BC Spent $35 Billion on Health Last Year. Prevention Got a Fraction of That.
- ihsts2023
- 1 day ago
- 3 min read
Written by Clare Koning RN PhD | May 2026
In March 2025, BC's Ministry of Health budget exceeded $35 billion – more than a third of the entire provincial budget, with $4.2 billion in new spending committed across the three-year fiscal plan. In February 2026, Budget 2026 added a further $2.77 billion to the Ministry of Health alone, the largest single allocation in a record $13.3 billion deficit year.
The spending is real. The strain is real. What is not happening fast enough is a serious reckoning with where the money goes and what it is actually buying.
The overwhelming share of health spending in BC, as in every comparable system, flows to acute care: hospitals, emergency departments, specialist services, surgical backlogs. These are not wasteful expenditures. They are the inevitable downstream cost of a population that has accumulated decades of unmanaged or under-managed chronic disease.
Globally, one in three adults suffer from multiple chronic diseases. Healthcare costs rise sharply, often exponentially, with each additional chronic condition due to increased specialist visits, emergency care, and hospitalizations. At the same time, patients face worsening quality of life, higher out-of-pocket costs, medication challenges, reduced ability to work, and greater strain on carers. This burden from multiple chronic conditions is expected to keep growing.
Spending More on the Same Model Produces More of the Same Results
Budget 2026 projects that spending on doctors alone will increase by 9.3% in 2026–27 – the largest increase within the health care budget, even as analysis from the CCPA finds that fewer British Columbians have access to a family doctor despite increased physician spending. More money into the same structural model is producing diminishing returns, because the structural model itself, reactive, acute-care-centred, disease-by-disease, is not designed to address the population health trajectory it is being asked to manage.
Doctors of BC's response to Budget 2026 was pointed: absent were any specific plans to address rural physician shortages or tackle specialist waitlists. Chronic system-wide challenges, workforce shortages, emergency department closures, rising patient complexity, are acknowledged repeatedly in official documents and addressed insufficiently in the budget lines that follow.
This is not a failure of political will alone. It is a failure of investment logic.

What Prevention Actually Returns
The evidence on prevention investment is neither new nor ambiguous. A 2025 scoping review of multimorbidity interventions found that integrated care programs for patients with multiple chronic conditions, the kind of coordinated, community-based approach that sits at the heart of BC's most effective innovations, improve perceptions of care coordination, reduce hospital and emergency admissions and readmissions, and reduce average costs per capita.

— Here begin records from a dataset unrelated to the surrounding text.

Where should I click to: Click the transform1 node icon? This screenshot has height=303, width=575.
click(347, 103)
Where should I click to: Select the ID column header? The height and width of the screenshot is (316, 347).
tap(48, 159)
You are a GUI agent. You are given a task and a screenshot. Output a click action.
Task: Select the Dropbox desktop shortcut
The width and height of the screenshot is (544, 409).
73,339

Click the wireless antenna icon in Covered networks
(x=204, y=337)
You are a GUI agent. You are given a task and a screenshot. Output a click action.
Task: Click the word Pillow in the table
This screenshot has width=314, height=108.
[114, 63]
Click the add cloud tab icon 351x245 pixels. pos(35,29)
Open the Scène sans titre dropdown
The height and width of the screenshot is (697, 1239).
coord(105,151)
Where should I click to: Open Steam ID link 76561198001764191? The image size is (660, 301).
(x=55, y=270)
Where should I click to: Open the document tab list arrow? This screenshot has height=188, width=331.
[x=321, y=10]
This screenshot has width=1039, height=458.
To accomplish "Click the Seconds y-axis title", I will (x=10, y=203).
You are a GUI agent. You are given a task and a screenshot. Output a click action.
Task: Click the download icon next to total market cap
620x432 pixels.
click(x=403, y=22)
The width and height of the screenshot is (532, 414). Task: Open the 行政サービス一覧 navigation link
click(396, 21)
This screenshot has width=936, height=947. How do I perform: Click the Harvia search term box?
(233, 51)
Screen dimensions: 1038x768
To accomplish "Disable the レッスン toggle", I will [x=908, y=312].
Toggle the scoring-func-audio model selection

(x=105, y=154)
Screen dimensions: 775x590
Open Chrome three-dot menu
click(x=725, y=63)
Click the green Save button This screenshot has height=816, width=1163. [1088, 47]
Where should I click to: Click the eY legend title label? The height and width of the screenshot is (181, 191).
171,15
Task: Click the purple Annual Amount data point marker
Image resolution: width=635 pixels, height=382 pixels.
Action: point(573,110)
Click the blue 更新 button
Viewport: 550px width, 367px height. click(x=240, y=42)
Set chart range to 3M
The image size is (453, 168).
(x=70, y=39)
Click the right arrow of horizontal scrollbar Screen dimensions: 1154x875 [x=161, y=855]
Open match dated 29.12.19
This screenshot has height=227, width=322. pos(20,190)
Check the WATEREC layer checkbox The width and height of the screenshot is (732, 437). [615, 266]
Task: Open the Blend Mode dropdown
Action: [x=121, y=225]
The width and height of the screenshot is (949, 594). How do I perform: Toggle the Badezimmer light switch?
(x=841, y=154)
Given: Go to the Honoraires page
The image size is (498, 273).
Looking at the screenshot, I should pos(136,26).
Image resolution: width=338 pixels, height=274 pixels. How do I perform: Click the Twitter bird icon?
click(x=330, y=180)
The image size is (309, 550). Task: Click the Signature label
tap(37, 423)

On self-management specifically, the Stanford-derived Chronic Disease Self-Management Program, the model used by Self Management BC, has demonstrated through multiple randomized controlled trials and a meta-analysis of 23 studies that it significantly improves health status, reduces emergency department visits, and lowers hospitalization rates across people with diverse chronic conditions. The program is low-cost to deliver and scalable across community settings. It exists. It works. It is chronically underfunded relative to the problem it is designed to address.
On advance care planning, an investment that reduces end-of-life crisis-driven acute care, the evidence is equally clear. An older, yet still relevant, systematic review of 113 studies found that advance care planning decreases life-sustaining treatment, increases hospice and palliative care use, and prevents hospitalization. Research on 11 high-income nations found that Advanced Care Planning (ACP) has been shown to reduce end-of-life hospitalization and costs while supporting families through surrogate decision-making and bereavement. The infrastructure to deliver this in BC, through the BC Centre for Palliative Care's province-wide training and community networks, already exists.
The Policy Reframe That Is Overdue
BC's 2025–26 Ministry of Health Service Plan explicitly identifies an aging population with complex conditions and multimorbidity as one of the central pressures on the system. It commits to innovation and long-term solutions. What it does not do, and what no BC health budget has yet done with adequate seriousness, is structurally redirect resources from managing the downstream consequences of chronic disease to preventing them.
The fiscal case for that reframe is straightforward. Every person who avoids a hospitalization through a self-management program, an advance care plan, or an early-stage dietary intervention saves the system thousands of dollars and saves themselves months of suffering. At population scale, the returns are not marginal, they are the difference between a health system that can sustain itself and one that cannot.
BC is running out of room to keep spending its way through a problem it could be preventing. The tools exist. The evidence exists. The budget decisions that follow need to catch up with both.